JurisprudênciaIA

Superior Tribunal de Justiça

Acórdão

Relator(a)
Ministro Antonio Saldanha Palheiro
Órgão julgador
Sexta Turma
Data do julgamento
18/06/2025
Data de publicação
26/06/2025

STJ – Acórdão, Rel. Ministro Antonio Saldanha Palheiro, Sexta Turma, j. 18/06/2025, p. 26/06/2025

Ementa

AGRAVO REGIMENTAL NO HABEAS CORPUS. TRÁFICO DE ENTORPECENTES. PRISÃO EM FLAGRANTE CONVERTIDA EM PREVENTIVA. FUNDAMENTAÇÃO IDÔNEA. CONSTRANGIMENTO ILEGAL NÃO CARACTERIZADO. CONDIÇÕES PESSOAIS FAVORÁVEIS, IRRELEVÂNCIA. INSUFICIÊNCIA DE MEDIDAS CAUTELARES DIVERSAS. PENA EM PERSPECTIVA. IMPOSSIBILIDADE DE ANÁLISE. RECURSO DESPROVIDO. 1. Sabe-se que o ordenamento jurídico vigente traz a liberdade do indivíduo como regra. Desse modo, a prisão revela-se cabível tão somente quando estiver concretamente comprovada a existência do periculum libertatis, sendo vedado o recolhimento de alguém ao cárcere caso se mostrem inexistentes os pressupostos autorizadores da medida extrema, previstos na legislação processual penal. 2. Na espécie, a manutenção da segregação preventiva encontra-se devidamente motivada, pois destacou o Magistrado de primeiro grau a gravidade concreta da conduta, extraída da variedade e quantidade de entorpecente apreendido, a saber, a segregação preventiva encontra-se devidamente motivada, pois foi destacada a apreensão de entorpecentes, quais sejam, cerca de 1,22191kg (um quilo, duzentos e vinte e um gramas e noventa e um centigramas) de maconha. 3. Cumpre salientar que condições pessoais favoráveis, por si sós, não impedem a prisão cautelar, caso se verifiquem presentes os requisitos legais para a decretação da segregação provisória, consoante se observa no caso dos autos. 4. Considerando a fundamentação acima expendida, reputo indevida a aplicação de medidas cautelares diversas da prisão, uma vez que se mostram insuficientes para resguardar a ordem pública. 5. Por fim, sobre a alegação de desproporcionalidade da custódia em relação ao regime que porventura vier a ser aplicado, cumpre esclarecer que esta Corte Superior tem jurisprudência pacífica quanto à impossibilidade de se realizar juízo prospectivo da pena a ser aplicada, atribuição exclusiva do magistrado sentenciante quando da prolação da sentença. 6. Agravo regimental desprovido. (AgRg no RHC n. 214.553/BA, relator Ministro Antonio Saldanha Palheiro, Sexta Turma, julgado em 18/6/2025, DJEN de 26/6/2025.)

• _DADOS FORNECIDOS_

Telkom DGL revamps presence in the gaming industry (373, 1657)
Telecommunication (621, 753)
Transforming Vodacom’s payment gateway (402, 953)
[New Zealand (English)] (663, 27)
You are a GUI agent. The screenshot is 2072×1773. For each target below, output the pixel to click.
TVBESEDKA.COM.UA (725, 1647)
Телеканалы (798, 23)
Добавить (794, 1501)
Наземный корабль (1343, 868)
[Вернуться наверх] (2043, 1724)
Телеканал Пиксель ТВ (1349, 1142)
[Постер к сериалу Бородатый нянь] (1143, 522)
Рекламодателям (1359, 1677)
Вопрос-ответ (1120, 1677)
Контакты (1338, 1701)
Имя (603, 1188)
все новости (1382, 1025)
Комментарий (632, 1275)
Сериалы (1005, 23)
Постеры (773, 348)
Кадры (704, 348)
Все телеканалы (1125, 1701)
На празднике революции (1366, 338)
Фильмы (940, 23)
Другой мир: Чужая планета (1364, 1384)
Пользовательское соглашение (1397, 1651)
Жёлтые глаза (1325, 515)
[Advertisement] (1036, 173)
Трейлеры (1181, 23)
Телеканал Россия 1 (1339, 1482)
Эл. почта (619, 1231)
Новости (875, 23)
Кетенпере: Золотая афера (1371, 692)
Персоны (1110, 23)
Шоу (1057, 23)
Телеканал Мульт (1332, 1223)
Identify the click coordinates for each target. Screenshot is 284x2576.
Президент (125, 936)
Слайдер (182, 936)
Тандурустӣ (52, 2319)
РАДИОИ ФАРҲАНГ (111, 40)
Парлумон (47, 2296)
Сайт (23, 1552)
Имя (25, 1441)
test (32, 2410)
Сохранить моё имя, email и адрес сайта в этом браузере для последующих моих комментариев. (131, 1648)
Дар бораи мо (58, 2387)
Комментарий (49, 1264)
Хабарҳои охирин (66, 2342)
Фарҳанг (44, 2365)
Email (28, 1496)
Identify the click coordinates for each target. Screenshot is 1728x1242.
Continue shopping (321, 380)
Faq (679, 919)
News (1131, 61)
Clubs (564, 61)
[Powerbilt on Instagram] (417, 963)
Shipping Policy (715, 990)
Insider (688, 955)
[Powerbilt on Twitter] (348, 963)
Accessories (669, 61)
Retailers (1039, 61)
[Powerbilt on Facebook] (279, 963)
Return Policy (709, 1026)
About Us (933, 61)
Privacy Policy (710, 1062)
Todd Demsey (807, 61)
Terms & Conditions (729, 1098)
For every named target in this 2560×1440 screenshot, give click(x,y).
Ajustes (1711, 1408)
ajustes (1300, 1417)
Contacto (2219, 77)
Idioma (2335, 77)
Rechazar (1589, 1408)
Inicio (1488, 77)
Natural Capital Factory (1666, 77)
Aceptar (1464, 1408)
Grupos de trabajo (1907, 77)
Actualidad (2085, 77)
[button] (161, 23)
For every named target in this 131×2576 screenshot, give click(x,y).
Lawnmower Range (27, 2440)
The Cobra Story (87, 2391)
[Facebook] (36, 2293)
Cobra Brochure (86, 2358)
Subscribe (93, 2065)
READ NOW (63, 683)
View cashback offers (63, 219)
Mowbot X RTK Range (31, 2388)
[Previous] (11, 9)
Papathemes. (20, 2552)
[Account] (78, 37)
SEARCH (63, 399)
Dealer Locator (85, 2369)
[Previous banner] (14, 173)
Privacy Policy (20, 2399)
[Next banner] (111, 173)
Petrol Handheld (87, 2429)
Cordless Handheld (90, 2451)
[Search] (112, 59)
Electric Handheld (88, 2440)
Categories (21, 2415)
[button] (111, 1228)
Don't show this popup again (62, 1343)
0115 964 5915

• _INSTRUÇÃO DE TRABALHO_
No acórdão do STJ, qual órgão julgador decidiu o caso e em que data ocorreu o julgamento?

• _RESPOSTA ESCRITA_
A Sexta Turma, em 18/06/2025.